** Start of Text shown **

# OK, you're flippin the channels and...



## Lazy 8 (May 21, 2010)

...what one movie or rerun do you find that makes you set the remote down and watch? Even if you've seen it 40-11 times? (40-11 was my Mom's number for infinitely)
For me? Definitely *ANYTHING JAMES BOND RELATED. *


----------



## rangerpig250 (Apr 10, 2011)

Road House, Christmas Story and Happy Gilmore


----------



## Phish_4_Bass (Sep 18, 2008)

Shawshank Redemption


----------



## Specwar (Sep 22, 2014)

Last of the Dogmen.


----------



## bwarrenuk (Jan 4, 2015)

Game of thrones, Christmas vacation, kill the Irishman(it's never on though), and wolf of Wall Street


----------



## DLarrick (May 31, 2011)

Braveheart or Legends of the Fall


----------



## Smitty82 (Mar 13, 2011)

The Good, the Bad, and the Ugly


----------



## BuckeyeFishin07 (Apr 10, 2017)

Most anything John Wayne, Grown Ups 1 & 2, Tommy Boy and Black Sheep


----------



## Masterbaiter66 (Sep 3, 2016)

Shawshank, jaws, back to the future, step brothers lol


----------



## Snakecharmer (Apr 9, 2008)

Smitty82 said:


> The Good, the Bad, and the Ugly


Which one of those movies do you like best? 




LOL


----------



## Snakecharmer (Apr 9, 2008)

Caddy Shack, any of the Vacation or Home Alone movies.


----------



## AtticaFish (Nov 23, 2008)

Lord of the Rings gets me every time.


----------



## Eyes on te ice (Dec 7, 2018)

Braveheart, The Patriot and Gladiator


----------



## Dovans (Nov 15, 2011)

Just about anything starring Marilyn Chambers


----------



## CoonDawg92 (Jun 1, 2016)

The Cowboys


----------



## bobk (Apr 30, 2004)

** End of Text shown **
** Start of Excerpted data **

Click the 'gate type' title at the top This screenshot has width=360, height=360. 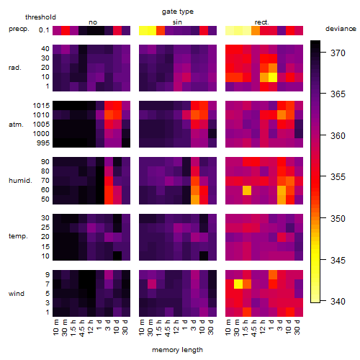[x=178, y=12]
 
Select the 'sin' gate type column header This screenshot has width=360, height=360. [x=177, y=22]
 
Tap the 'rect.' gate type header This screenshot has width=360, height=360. [x=262, y=22]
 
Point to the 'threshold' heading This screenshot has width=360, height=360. [x=40, y=17]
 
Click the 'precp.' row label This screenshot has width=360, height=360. [x=19, y=29]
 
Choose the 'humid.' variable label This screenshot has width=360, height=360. [x=20, y=181]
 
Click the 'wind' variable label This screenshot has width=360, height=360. [x=17, y=294]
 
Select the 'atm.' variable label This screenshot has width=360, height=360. [x=16, y=125]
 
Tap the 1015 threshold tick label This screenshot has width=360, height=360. [x=41, y=106]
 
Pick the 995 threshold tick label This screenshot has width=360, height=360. [x=43, y=143]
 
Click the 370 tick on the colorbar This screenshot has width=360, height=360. [x=338, y=53]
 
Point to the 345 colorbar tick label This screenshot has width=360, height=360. [x=338, y=260]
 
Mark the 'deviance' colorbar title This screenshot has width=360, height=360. [x=341, y=29]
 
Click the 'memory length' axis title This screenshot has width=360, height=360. [x=178, y=350]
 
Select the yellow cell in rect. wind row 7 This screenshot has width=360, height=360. [x=238, y=284]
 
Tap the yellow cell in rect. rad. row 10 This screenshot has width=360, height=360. [x=273, y=77]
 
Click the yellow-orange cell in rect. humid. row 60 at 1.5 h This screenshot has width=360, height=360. [x=247, y=190]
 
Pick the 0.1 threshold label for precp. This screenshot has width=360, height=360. [x=44, y=30]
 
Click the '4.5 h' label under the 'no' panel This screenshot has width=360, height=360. [x=82, y=328]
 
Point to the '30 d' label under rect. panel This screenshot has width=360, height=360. [x=297, y=327]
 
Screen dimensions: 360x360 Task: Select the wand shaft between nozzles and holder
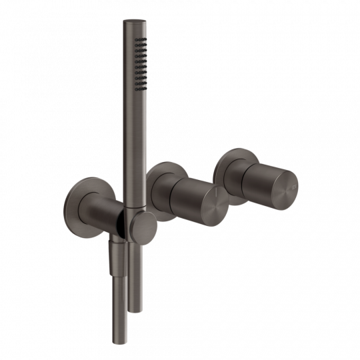132,147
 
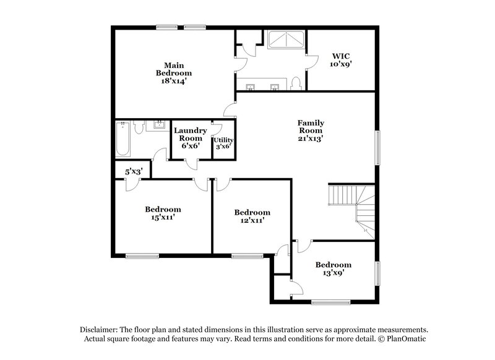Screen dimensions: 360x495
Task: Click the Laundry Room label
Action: [x=189, y=138]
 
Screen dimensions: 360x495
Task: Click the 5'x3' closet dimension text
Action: [x=134, y=171]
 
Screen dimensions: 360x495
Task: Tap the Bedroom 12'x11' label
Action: [x=252, y=216]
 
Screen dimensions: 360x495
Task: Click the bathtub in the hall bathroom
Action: [x=123, y=139]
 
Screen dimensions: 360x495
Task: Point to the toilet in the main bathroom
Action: [x=296, y=83]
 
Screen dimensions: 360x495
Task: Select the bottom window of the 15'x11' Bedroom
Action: [x=142, y=255]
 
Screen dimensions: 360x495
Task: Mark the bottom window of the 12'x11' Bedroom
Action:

** End of Excerpted data **

Task requirements
#1 Print the entries from the line containing "Tap the 'rect.'" through the line containing "Action: [x=123, y=139]", with both of those lines included. Omit the pictures.
#2 Proceed with the forum thread about the movies and reruns that make people stop changing channels, starting from where it stops.

Solved problems
#1
Tap the 'rect.' gate type header This screenshot has width=360, height=360. [x=262, y=22]
 
Point to the 'threshold' heading This screenshot has width=360, height=360. [x=40, y=17]
 
Click the 'precp.' row label This screenshot has width=360, height=360. [x=19, y=29]
 
Choose the 'humid.' variable label This screenshot has width=360, height=360. [x=20, y=181]
 
Click the 'wind' variable label This screenshot has width=360, height=360. [x=17, y=294]
 
Select the 'atm.' variable label This screenshot has width=360, height=360. [x=16, y=125]
 
Tap the 1015 threshold tick label This screenshot has width=360, height=360. [x=41, y=106]
 
Pick the 995 threshold tick label This screenshot has width=360, height=360. [x=43, y=143]
 
Click the 370 tick on the colorbar This screenshot has width=360, height=360. [x=338, y=53]
 
Point to the 345 colorbar tick label This screenshot has width=360, height=360. [x=338, y=260]
 
Mark the 'deviance' colorbar title This screenshot has width=360, height=360. [x=341, y=29]
 
Click the 'memory length' axis title This screenshot has width=360, height=360. [x=178, y=350]
 
Select the yellow cell in rect. wind row 7 This screenshot has width=360, height=360. [x=238, y=284]
 
Tap the yellow cell in rect. rad. row 10 This screenshot has width=360, height=360. [x=273, y=77]
 
Click the yellow-orange cell in rect. humid. row 60 at 1.5 h This screenshot has width=360, height=360. [x=247, y=190]
 
Pick the 0.1 threshold label for precp. This screenshot has width=360, height=360. [x=44, y=30]
 
Click the '4.5 h' label under the 'no' panel This screenshot has width=360, height=360. [x=82, y=328]
 
Point to the '30 d' label under rect. panel This screenshot has width=360, height=360. [x=297, y=327]
 
Screen dimensions: 360x360 Task: Select the wand shaft between nozzles and holder
132,147
 
Screen dimensions: 360x495
Task: Click the Laundry Room label
Action: [x=189, y=138]
 
Screen dimensions: 360x495
Task: Click the 5'x3' closet dimension text
Action: [x=134, y=171]
 
Screen dimensions: 360x495
Task: Tap the Bedroom 12'x11' label
Action: [x=252, y=216]
 
Screen dimensions: 360x495
Task: Click the bathtub in the hall bathroom
Action: [x=123, y=139]

#2
Dovans said:


> Just about anything starring Marilyn Chambers


I’m sure you set the remote down for that.


----------



## bobk (Apr 30, 2004)

Don’t watch much tv. I’d have to say Forrest Gump though.


----------



## Saugeyefisher (Jul 19, 2010)

Forest gump,breaking bad(cant get enuff),tombstone,remember the titans,grandmas boy,the departed,happy gilmore,and Billy madison.....
.my kids absolutely love Adam Sandler. And I love that they love adam Sandler.


----------



## dugworm (May 23, 2008)

Just 3 for me. Jaws, Pale Rider, Jeremiah Johnson.


----------



## Saugeye Tom (Oct 6, 2010)

GUMP CASTAWAY


----------



## BuckeyeFishin07 (Apr 10, 2017)

Two more would be We Were Soldiers and Saving Private Ryan


----------



## erie mako (Jan 22, 2013)

Shawshank

Green Mile


----------



## stormfront (Feb 18, 2016)

Field of Dreams or We Were Soldiers.


----------



## 21938 (Feb 17, 2010)

2 with Omar Sharif... Lawrence of Arabia and Dr. Zhivago. Two epic films loosely based on historical events... huge casts with great scenery.


----------



## basser53 (May 14, 2005)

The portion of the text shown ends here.